The need and convenience of a business WiFi network make it an essential service for most organizations these days. Unfortunately, many small to medium sized businesses lack the necessary resources and cyber skills needed to secure their network properly. That can be a big problem because an unsecured network leaves the business vulnerable to attacks from hackers who want to steal valuable company data or customer information. Compounding the problem, hackers are increasingly targeting small businesses.
Follow these 10 steps today to make your network and business information safer.
1. Move Your Router to a Physically Secure Location
Getting around many of the more sophisticated security precautions can be as simple as someone hitting the reset button on your router. It’s vital to double-check that your router is in a secure location with restricted access: a locked cabinet or in an office that is always locked. You can even explore video surveillance options to have the router monitored 24/7.
2. Change the Default Router Login Information
This is another tip that might seem elementary, but the truth is that the majority of hacks happen because targets don’t cover the basics. The first web security precaution to take is setting a quality password and continuing to change it frequently. Most routers come with a default username and password such as “admin”, and lists of default usernames and passwords for various routers can easily be found on the Internet.
The best passwords or passphrases are at least 15 characters long, with a mix of letters, numbers, and special characters. This goes double for the admin username and password that you need to log into the router in order to set the password.
Share this passphrase or keycode with employees only as necessary. Most importantly, change the passphrase on a regular basis (quarterly is recommended) as well as each time an employee leaves the company. You can use something like CloudCracker to test the security of your passwords.
3. Change the Network Name
The service set identifier (SSID) is the name that’s broadcast from your Wi-Fi to the outside world so people can find the network. While you want people to be able to find your network, you don’t want to tell anyone and everyone what make and model of router you’re running. The default name out of the box will frequently be something like “Linksys,” or “Netgear3060,” which tells a potential hacker exactly where to look if they want to find documentation that will help them access your network.
4. Update Your Firmware and Software
It’s not exactly at the top of your to-do list, but it’s still critical to your security: Periodically check to see if there have been any firmware updates for your router. These fixes are introduced to solve specific, documented vulnerabilities, so not patching them up is asking for trouble. This goes double for any network security software that you’re running. Firmware updates usually self-install after downloading, making them a simple step in securing your router.
5. Use WPA2
There are usually a few options on your router for passwords, and you want to make sure that you’re using the default encryption protocol WiFi Protected Access, or WPA. If it’s older, it may be set to an outdated, extremely hackable encryption protocol WEP, or “Wired Equivalent Privacy.” Double check your network settings to clarify if you’re using the best encryption protocol available to you. If your router is older or currently WPA-incompatible, check for a firmware fix (as mentioned above), or consider upgrading to a newer router altogether.
6. Double Up on Firewalls
Most routers have a firewall built in that can protect your internal network against outside attacks, but it might not be automatically activated. It’s generally called something like SPI (stateful packet inspection) or NAT (network address translation). Either way, it should be turned on and enabled in your router settings.
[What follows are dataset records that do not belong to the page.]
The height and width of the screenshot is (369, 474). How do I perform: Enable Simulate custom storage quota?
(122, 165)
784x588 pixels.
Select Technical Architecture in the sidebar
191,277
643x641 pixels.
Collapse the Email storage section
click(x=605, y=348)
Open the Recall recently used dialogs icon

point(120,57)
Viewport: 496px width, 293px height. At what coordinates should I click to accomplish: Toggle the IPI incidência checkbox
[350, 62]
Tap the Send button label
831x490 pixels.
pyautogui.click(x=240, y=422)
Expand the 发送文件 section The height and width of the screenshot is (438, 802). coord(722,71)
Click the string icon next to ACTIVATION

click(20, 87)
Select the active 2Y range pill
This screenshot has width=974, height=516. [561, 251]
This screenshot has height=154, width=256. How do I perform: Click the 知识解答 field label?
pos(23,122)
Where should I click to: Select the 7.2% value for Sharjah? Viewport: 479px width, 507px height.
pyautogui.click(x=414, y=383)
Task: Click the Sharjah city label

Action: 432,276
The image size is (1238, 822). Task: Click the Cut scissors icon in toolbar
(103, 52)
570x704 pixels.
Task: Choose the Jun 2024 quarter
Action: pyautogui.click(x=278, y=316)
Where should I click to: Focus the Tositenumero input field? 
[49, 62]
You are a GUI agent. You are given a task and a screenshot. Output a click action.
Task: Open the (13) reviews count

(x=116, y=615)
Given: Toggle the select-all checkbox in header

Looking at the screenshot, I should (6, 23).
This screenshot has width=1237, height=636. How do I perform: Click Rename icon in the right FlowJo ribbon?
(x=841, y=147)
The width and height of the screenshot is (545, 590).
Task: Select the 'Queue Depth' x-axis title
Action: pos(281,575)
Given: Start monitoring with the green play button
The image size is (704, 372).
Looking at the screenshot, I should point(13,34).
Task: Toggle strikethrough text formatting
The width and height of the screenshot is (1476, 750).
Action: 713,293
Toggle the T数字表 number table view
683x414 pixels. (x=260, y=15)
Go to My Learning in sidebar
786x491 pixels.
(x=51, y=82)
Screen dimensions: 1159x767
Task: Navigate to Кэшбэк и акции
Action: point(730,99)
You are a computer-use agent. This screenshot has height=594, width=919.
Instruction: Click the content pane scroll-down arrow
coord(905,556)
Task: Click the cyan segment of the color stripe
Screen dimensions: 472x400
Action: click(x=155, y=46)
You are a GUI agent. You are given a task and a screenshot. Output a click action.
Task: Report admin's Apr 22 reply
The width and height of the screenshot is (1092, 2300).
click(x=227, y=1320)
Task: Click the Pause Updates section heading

It’s also important to make sure your own software doesn’t send stuff out over the network or the internet without your permission. For that, you’ll want to install firewall software on your PC as well. PC Magazine’s top pick is Check Point ZoneAlarm Pro, but there’s also a default firewall that comes with Windows 8 and 10.
7. Set Up Private Access and Public Access
Having both employees and the public alike on the same network is a recipe for trouble. To separate the traffic, consider using a Service Set Identifier (SSID) to make two separate points of access to your network: a business-grade secure access point for your team, and a public one for customers. This isolates your business’s computers from guests, providing an extra layer of protection.
8. Eliminate Rogue APs
A rogue AP is any unofficial access point to your network. These are often created by someone on your network who has bad connectivity in their office. The problem is that they might not be configured as securely as the rest of your network, giving attackers a window of vulnerability. Take the time to occasionally do access point scanning if your network is large enough.
9. Turn Off WPS
Wi-Fi Protected Setup, or WPS, is the designed to make pairing a device with an encrypted network as easy as pushing a button. The problem is that it makes it simple for anyone with even a moment of physical access to your router to gain a foothold in your network. As we said before, it’s important to keep your router in physically secure location. In addition, consider turning off this function unless you need it for something specific.
10. Limit or Disable DHCP
The Dynamic Host Configuration Protocol (DHCP) server in your router is what IP addresses are assigned to each device on the network. You can limit your DHCP range to theoretically limit the number of things on your network, but that might be impractical with all of the different devices we use today that need a WiFi connection.
You could also simply disable DHCP entirely. This would mean that you’d need to go into each device and manually give them an IP address. This gives you a lot of control, but is fairly labor-intensive, depending on how many devices you need up and running on your network.
What You Can Do Right Now
As a small business owner, you might feel like you don’t have any information worth stealing, but that won’t stop hackers from gaining access to your network and taking whatever they can find. Don’t make yourself an easy target. Before you find yourself faced with a network breach, take some simple precautions to ensure that your network is secure.
- Physically secure your router and devices.
- Change the default configurations and passwords on your router.
- Set up separate public and private networks.
- Take advantage of new firmware and firewall software.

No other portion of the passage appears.